Problem statement:
Using the data below, transcribe exactly everything from the line that contains "This screenshot has width=1168, height=749." down to the line that contains "Given: Click the Back button". Include both of those lines and none of the pictures.

Provided data START

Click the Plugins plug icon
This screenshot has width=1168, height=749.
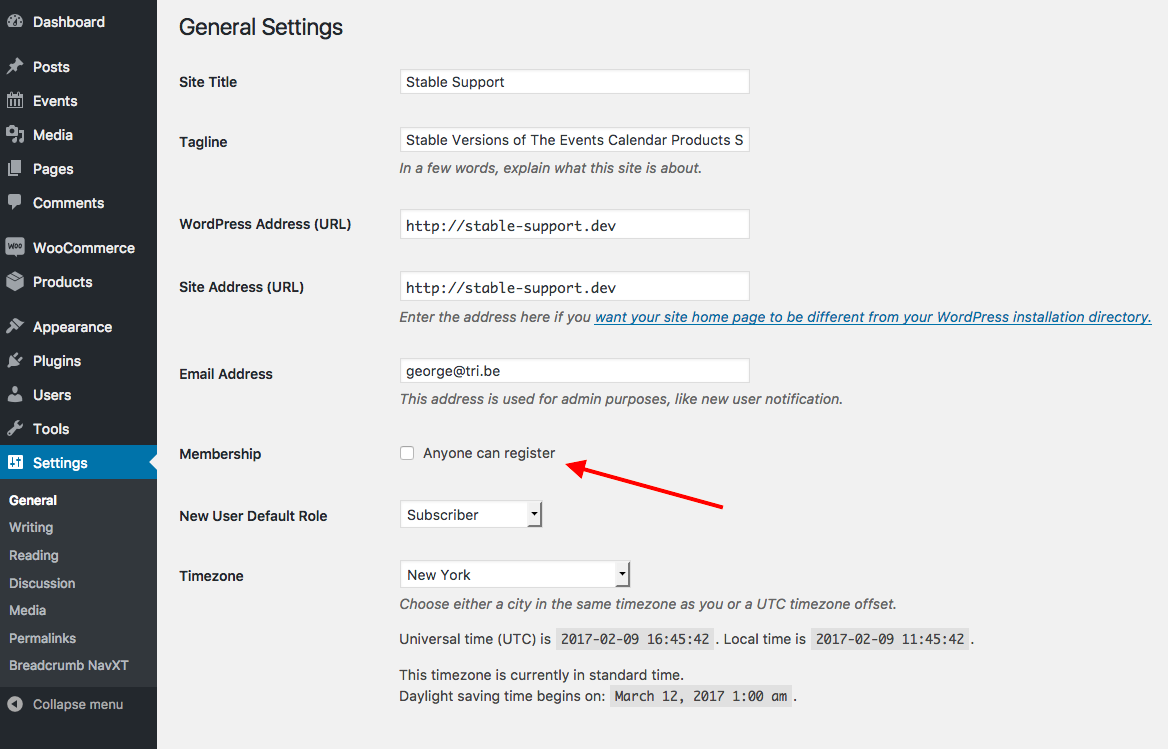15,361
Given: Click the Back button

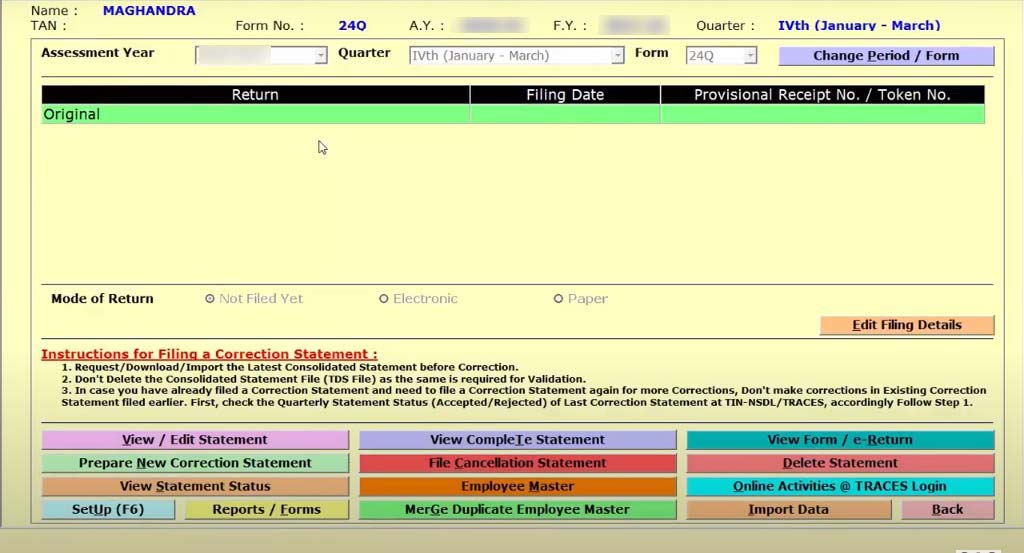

Provided data END
Provided data START

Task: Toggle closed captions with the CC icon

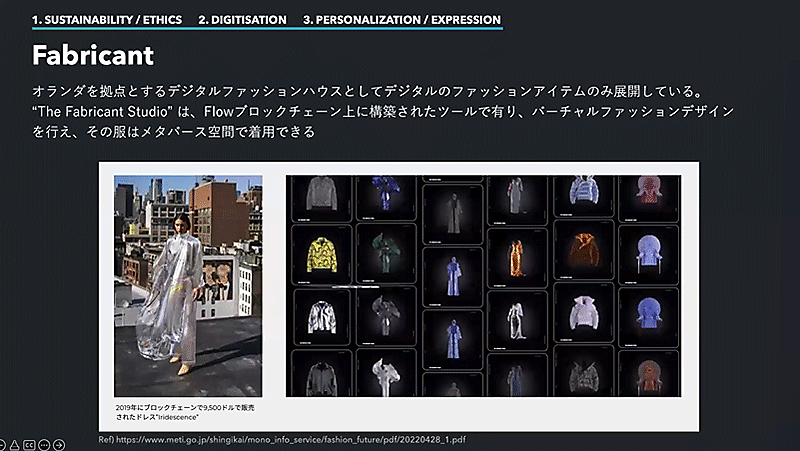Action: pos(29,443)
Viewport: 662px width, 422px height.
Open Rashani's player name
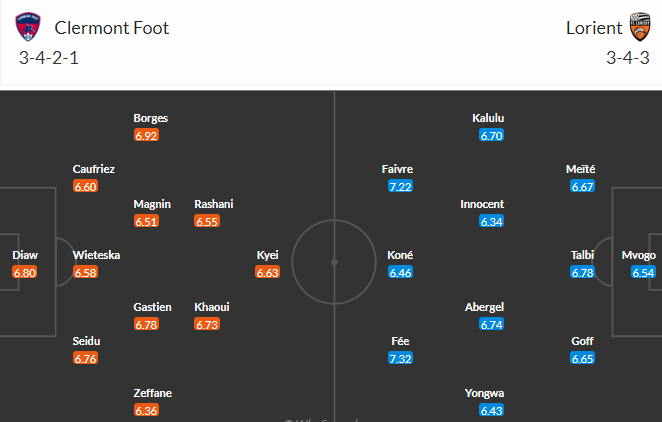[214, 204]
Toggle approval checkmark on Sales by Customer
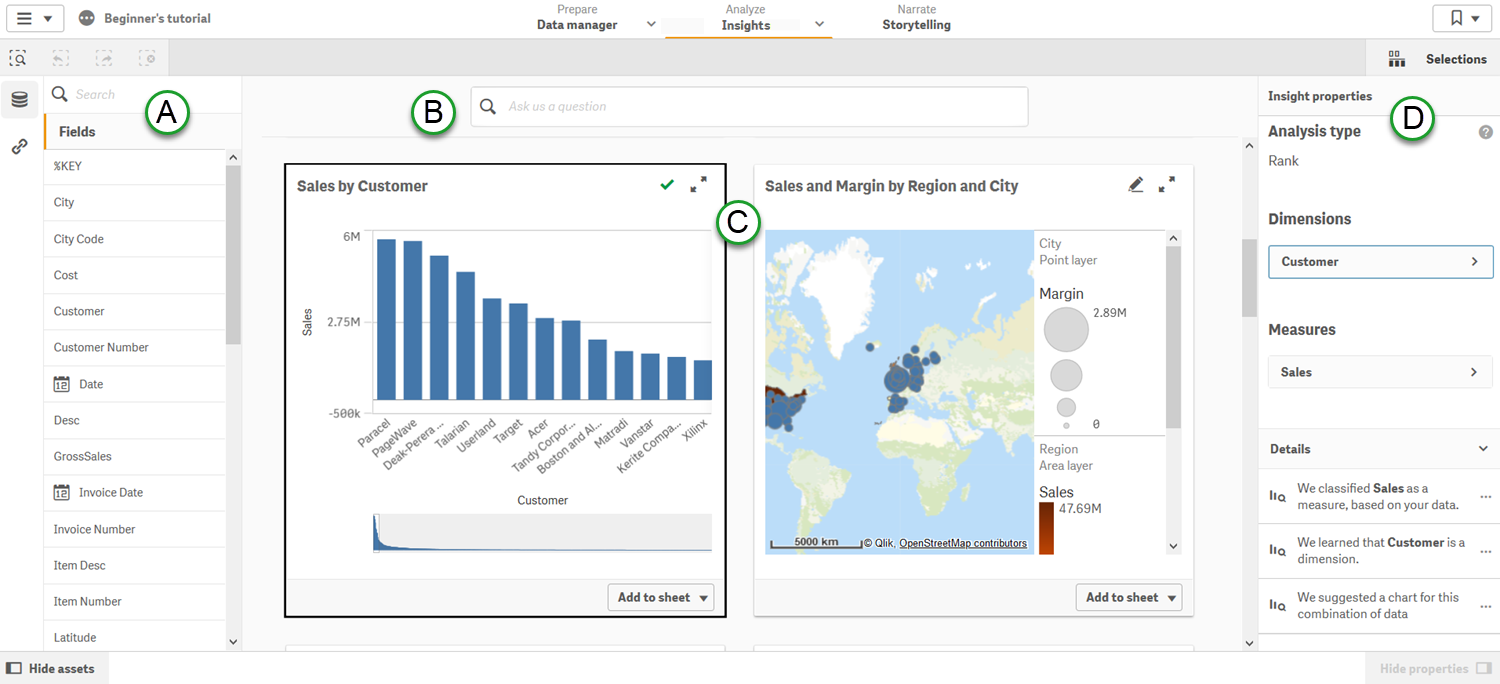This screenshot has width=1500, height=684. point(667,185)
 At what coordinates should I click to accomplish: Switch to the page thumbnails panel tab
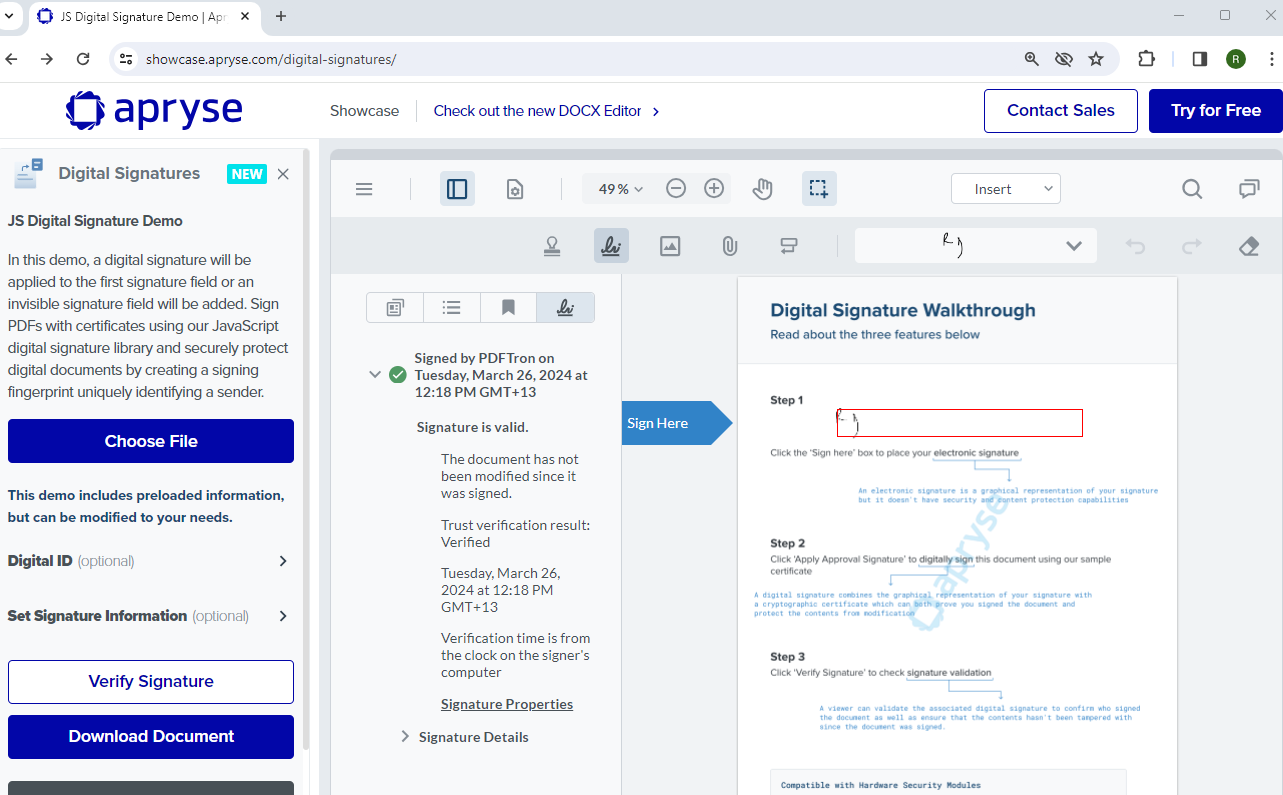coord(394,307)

Provided data END

Response to the task:
This screenshot has width=1168, height=749.
15,361
Given: Click the Back button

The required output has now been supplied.